**Text:**

=== Section Start ===

The State Of REITs: February 2025 Edition

REIT Performance

REITs kicked off 2025 with a modestly negative January average total return of -1.29%. REITs fell short of the broader market as the Dow Jones Industrial Average (+4.8%), S&P 500 (+2.8%) and NASDAQ (+1.7%) all saw gains to start the year. The market cap weighted Vanguard Real Estate ETF (VNQ) outpaced the average REIT in January (+1.65% vs. -1.29%). The spread between the 2025 FFO multiples of large cap REITs (17.3x) and small cap REITs (12.6x) widened in January, as multiples expanded 0.1 turns for large caps but contracted 0.9 turns for small caps. Investors currently need to pay an average of 37.3% more for each dollar of FFO from large cap REITs relative to small cap REITs. In this monthly publication, I will provide REIT data on numerous metrics to help readers identify which property types and individual securities currently offer the best opportunities to achieve their investment goals.

Source: Graph by Simon Bowler of 2nd Market Capital, Data compiled from S&P Global Market Intelligence LLC. See important notes and disclosures at the end of this article

Source: Graph by Simon Bowler of 2nd Market Capital, Data compiled from S&P Global Market Intelligence LLC. See important notes and disclosures at the end of this article

Micro cap REITs (-7.80%), which severely underperformed their larger peers in 2024, continued their losing streak in January. Large caps (+0.30%) and mid caps (+0.09%) eked out narrow gains, but small caps (-0.95%) averaged a modest negative return. After the first month of 2025, large cap REITs have outperformed small caps by 126 basis points.

=== Section End ===

**Excerpted records:**
=== Section Start ===

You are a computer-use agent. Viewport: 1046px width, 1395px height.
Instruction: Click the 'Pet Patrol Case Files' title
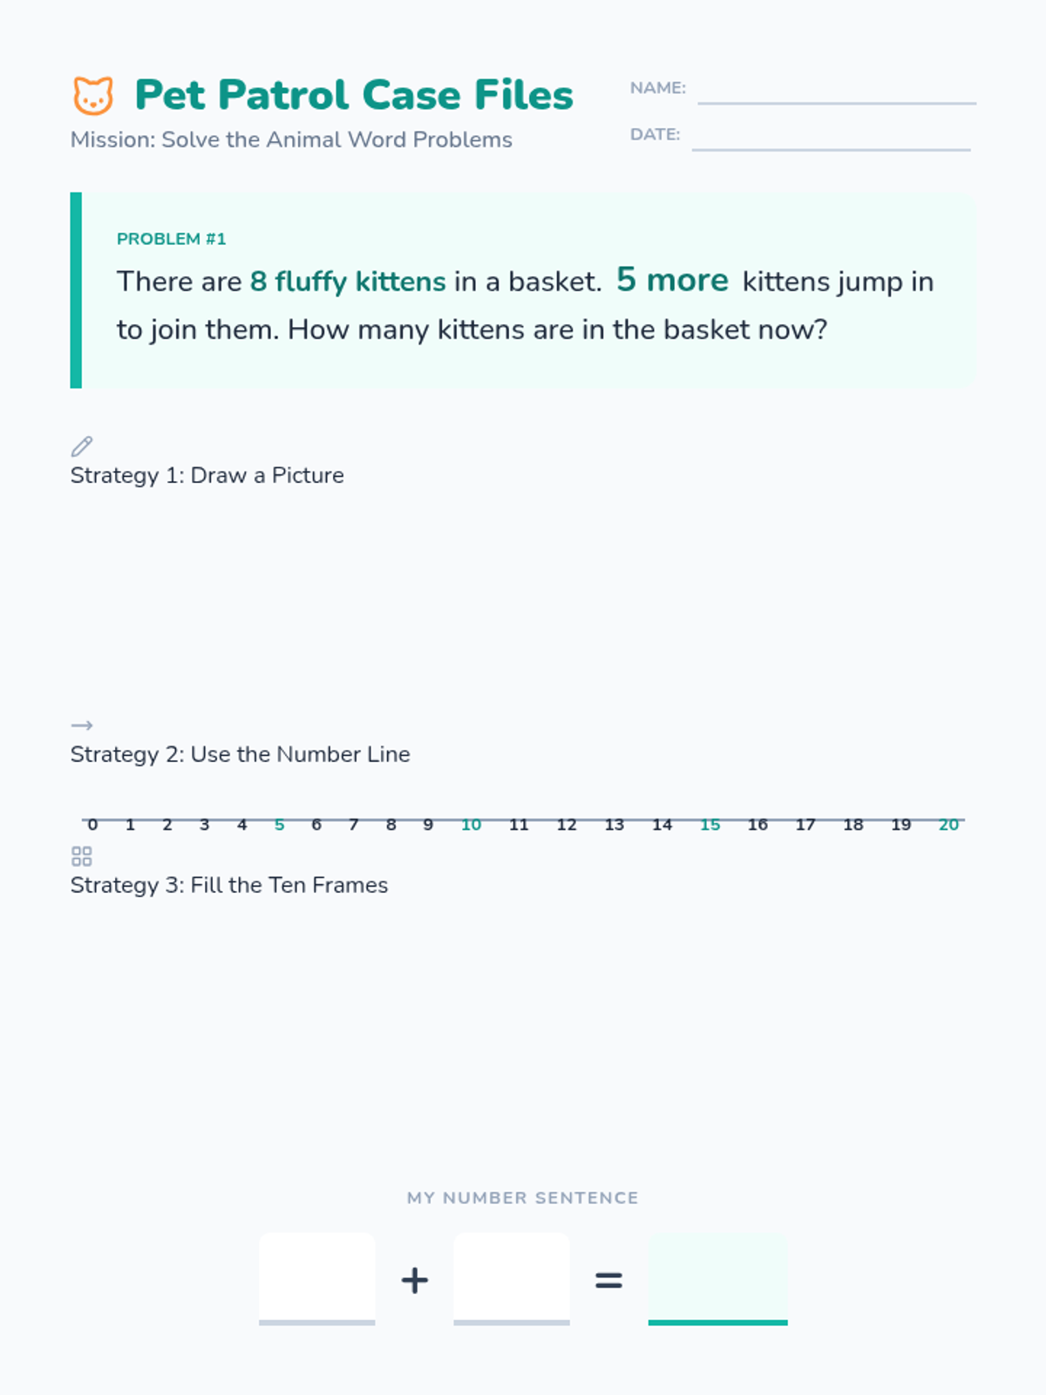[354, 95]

=== Section End ===
=== Section Start ===

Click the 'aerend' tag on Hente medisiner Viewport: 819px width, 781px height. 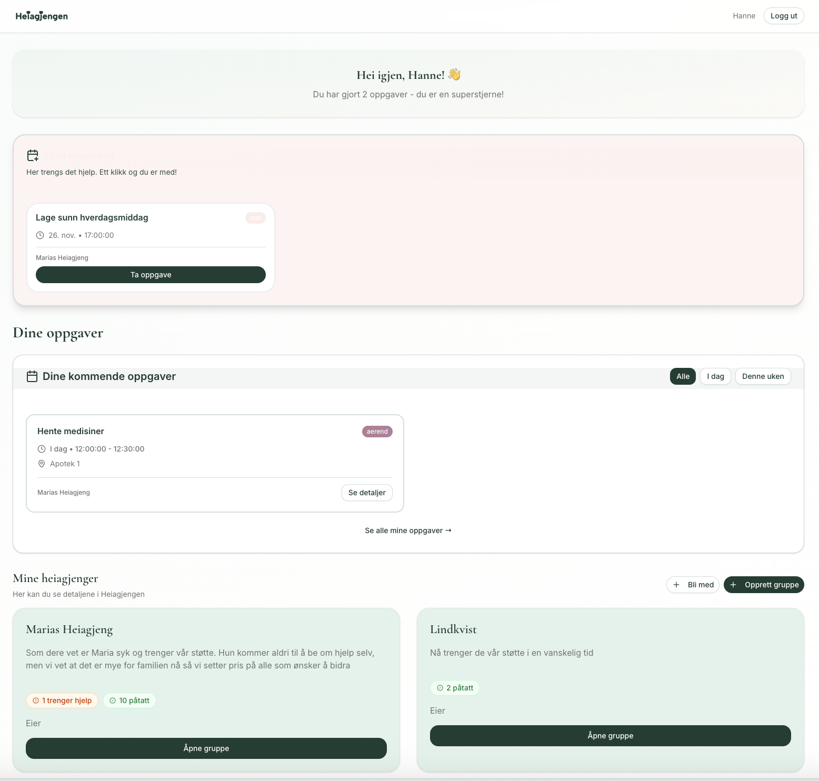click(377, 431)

=== Section End ===

**Exercise instructions:**
a. In the REIT report, what was the average total return for micro cap REITs in January?
b. Please transcribe the REIT report word for word from "Micro cap REITs" up to and including "126 basis points.".

**Answers provided:**
a. -7.80%

b.
Micro cap REITs (-7.80%), which severely underperformed their larger peers in 2024, continued their losing streak in January. Large caps (+0.30%) and mid caps (+0.09%) eked out narrow gains, but small caps (-0.95%) averaged a modest negative return. After the first month of 2025, large cap REITs have outperformed small caps by 126 basis points.